● **The input**:
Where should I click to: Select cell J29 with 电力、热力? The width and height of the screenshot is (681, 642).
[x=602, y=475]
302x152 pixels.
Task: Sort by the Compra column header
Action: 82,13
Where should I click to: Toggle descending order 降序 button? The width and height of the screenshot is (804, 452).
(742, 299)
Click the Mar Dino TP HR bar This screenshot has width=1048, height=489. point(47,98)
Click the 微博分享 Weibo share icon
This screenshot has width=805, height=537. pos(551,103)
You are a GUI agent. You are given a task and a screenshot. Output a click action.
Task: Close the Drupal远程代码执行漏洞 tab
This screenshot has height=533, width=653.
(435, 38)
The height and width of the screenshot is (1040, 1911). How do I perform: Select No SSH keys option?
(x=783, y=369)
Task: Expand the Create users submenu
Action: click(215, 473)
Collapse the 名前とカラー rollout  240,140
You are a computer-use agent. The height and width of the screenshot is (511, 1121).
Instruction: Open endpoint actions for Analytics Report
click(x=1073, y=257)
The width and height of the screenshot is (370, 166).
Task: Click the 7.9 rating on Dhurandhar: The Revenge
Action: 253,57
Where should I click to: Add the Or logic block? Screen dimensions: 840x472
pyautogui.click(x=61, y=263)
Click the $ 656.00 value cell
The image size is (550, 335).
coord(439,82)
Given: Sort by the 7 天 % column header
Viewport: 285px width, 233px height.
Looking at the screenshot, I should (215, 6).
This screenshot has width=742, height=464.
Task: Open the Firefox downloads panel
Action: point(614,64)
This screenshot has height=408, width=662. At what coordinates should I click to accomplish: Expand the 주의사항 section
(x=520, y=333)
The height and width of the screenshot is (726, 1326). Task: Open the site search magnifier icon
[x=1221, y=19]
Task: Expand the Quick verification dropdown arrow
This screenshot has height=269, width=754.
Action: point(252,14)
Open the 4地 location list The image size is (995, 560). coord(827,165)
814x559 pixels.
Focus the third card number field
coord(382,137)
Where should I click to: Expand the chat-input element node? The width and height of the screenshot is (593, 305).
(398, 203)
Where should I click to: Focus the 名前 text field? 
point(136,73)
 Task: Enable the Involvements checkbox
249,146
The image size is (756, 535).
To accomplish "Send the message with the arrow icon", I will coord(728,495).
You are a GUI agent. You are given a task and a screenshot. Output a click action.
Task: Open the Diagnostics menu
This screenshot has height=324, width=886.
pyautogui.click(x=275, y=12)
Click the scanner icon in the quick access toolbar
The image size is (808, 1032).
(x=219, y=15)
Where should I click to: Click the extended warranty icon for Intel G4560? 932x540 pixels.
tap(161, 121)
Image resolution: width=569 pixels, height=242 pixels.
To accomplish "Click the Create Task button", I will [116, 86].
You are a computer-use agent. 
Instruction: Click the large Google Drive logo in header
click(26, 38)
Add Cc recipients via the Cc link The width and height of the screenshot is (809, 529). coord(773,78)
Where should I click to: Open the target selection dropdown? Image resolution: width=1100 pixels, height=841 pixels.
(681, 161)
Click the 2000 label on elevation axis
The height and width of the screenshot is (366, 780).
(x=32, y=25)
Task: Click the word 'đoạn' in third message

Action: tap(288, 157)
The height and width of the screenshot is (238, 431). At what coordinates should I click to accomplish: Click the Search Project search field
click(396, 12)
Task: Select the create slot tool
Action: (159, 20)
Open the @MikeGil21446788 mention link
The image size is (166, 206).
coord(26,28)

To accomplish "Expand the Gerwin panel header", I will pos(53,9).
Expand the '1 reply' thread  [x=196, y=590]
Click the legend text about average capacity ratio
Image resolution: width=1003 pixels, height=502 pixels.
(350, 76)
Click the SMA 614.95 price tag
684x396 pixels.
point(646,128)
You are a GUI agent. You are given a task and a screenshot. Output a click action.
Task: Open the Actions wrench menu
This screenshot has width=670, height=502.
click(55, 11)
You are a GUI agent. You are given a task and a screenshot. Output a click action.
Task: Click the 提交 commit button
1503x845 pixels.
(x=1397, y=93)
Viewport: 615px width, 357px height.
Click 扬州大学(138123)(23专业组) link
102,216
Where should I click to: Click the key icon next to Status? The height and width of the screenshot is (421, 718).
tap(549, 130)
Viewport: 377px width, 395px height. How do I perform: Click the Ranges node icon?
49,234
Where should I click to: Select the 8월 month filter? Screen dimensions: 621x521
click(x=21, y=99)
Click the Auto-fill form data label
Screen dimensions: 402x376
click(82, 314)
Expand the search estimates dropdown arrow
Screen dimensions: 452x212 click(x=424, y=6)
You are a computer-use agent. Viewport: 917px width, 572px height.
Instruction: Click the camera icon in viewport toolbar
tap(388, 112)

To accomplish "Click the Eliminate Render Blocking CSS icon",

● **What to produce**: Reproduce all of the records above verbatim, line by line, without changing anything.

● **Problem solution**:
Where should I click to: Select cell J29 with 电力、热力? The width and height of the screenshot is (681, 642).
[x=602, y=475]
302x152 pixels.
Task: Sort by the Compra column header
Action: 82,13
Where should I click to: Toggle descending order 降序 button? The width and height of the screenshot is (804, 452).
(742, 299)
Click the Mar Dino TP HR bar This screenshot has width=1048, height=489. point(47,98)
Click the 微博分享 Weibo share icon
This screenshot has width=805, height=537. pos(551,103)
You are a GUI agent. You are given a task and a screenshot. Output a click action.
Task: Close the Drupal远程代码执行漏洞 tab
This screenshot has height=533, width=653.
(435, 38)
The height and width of the screenshot is (1040, 1911). How do I perform: Select No SSH keys option?
(x=783, y=369)
Task: Expand the Create users submenu
Action: click(215, 473)
Collapse the 名前とカラー rollout  240,140
You are a computer-use agent. The height and width of the screenshot is (511, 1121).
Instruction: Open endpoint actions for Analytics Report
click(x=1073, y=257)
The width and height of the screenshot is (370, 166).
Task: Click the 7.9 rating on Dhurandhar: The Revenge
Action: 253,57
Where should I click to: Add the Or logic block? Screen dimensions: 840x472
pyautogui.click(x=61, y=263)
Click the $ 656.00 value cell
The image size is (550, 335).
coord(439,82)
Given: Sort by the 7 天 % column header
Viewport: 285px width, 233px height.
Looking at the screenshot, I should (215, 6).
This screenshot has width=742, height=464.
Task: Open the Firefox downloads panel
Action: point(614,64)
This screenshot has height=408, width=662. At what coordinates should I click to accomplish: Expand the 주의사항 section
(x=520, y=333)
The height and width of the screenshot is (726, 1326). Task: Open the site search magnifier icon
[x=1221, y=19]
Task: Expand the Quick verification dropdown arrow
This screenshot has height=269, width=754.
Action: point(252,14)
Open the 4地 location list The image size is (995, 560). coord(827,165)
814x559 pixels.
Focus the third card number field
coord(382,137)
Where should I click to: Expand the chat-input element node? The width and height of the screenshot is (593, 305).
(398, 203)
Where should I click to: Focus the 名前 text field? 
point(136,73)
 Task: Enable the Involvements checkbox
249,146
The image size is (756, 535).
To accomplish "Send the message with the arrow icon", I will coord(728,495).
You are a GUI agent. You are given a task and a screenshot. Output a click action.
Task: Open the Diagnostics menu
This screenshot has height=324, width=886.
pyautogui.click(x=275, y=12)
Click the scanner icon in the quick access toolbar
The image size is (808, 1032).
(x=219, y=15)
Where should I click to: Click the extended warranty icon for Intel G4560? 932x540 pixels.
tap(161, 121)
Image resolution: width=569 pixels, height=242 pixels.
To accomplish "Click the Create Task button", I will [116, 86].
You are a computer-use agent. 
Instruction: Click the large Google Drive logo in header
click(26, 38)
Add Cc recipients via the Cc link The width and height of the screenshot is (809, 529). coord(773,78)
Where should I click to: Open the target selection dropdown? Image resolution: width=1100 pixels, height=841 pixels.
(681, 161)
Click the 2000 label on elevation axis
The height and width of the screenshot is (366, 780).
(x=32, y=25)
Task: Click the word 'đoạn' in third message

Action: tap(288, 157)
The height and width of the screenshot is (238, 431). At what coordinates should I click to accomplish: Click the Search Project search field
click(396, 12)
Task: Select the create slot tool
Action: (159, 20)
Open the @MikeGil21446788 mention link
The image size is (166, 206).
coord(26,28)

To accomplish "Expand the Gerwin panel header", I will pos(53,9).
Expand the '1 reply' thread  [x=196, y=590]
Click the legend text about average capacity ratio
Image resolution: width=1003 pixels, height=502 pixels.
(350, 76)
Click the SMA 614.95 price tag
684x396 pixels.
point(646,128)
You are a GUI agent. You are given a task and a screenshot. Output a click action.
Task: Open the Actions wrench menu
This screenshot has width=670, height=502.
click(55, 11)
You are a GUI agent. You are given a task and a screenshot. Output a click action.
Task: Click the 提交 commit button
1503x845 pixels.
(x=1397, y=93)
Viewport: 615px width, 357px height.
Click 扬州大学(138123)(23专业组) link
102,216
Where should I click to: Click the key icon next to Status? The height and width of the screenshot is (421, 718).
tap(549, 130)
Viewport: 377px width, 395px height. How do I perform: Click the Ranges node icon?
49,234
Where should I click to: Select the 8월 month filter? Screen dimensions: 621x521
click(x=21, y=99)
Click the Auto-fill form data label
Screen dimensions: 402x376
click(82, 314)
Expand the search estimates dropdown arrow
Screen dimensions: 452x212 click(x=424, y=6)
You are a computer-use agent. Viewport: 917px width, 572px height.
Instruction: Click the camera icon in viewport toolbar
tap(388, 112)

To accomplish "Click the Eliminate Render Blocking CSS icon",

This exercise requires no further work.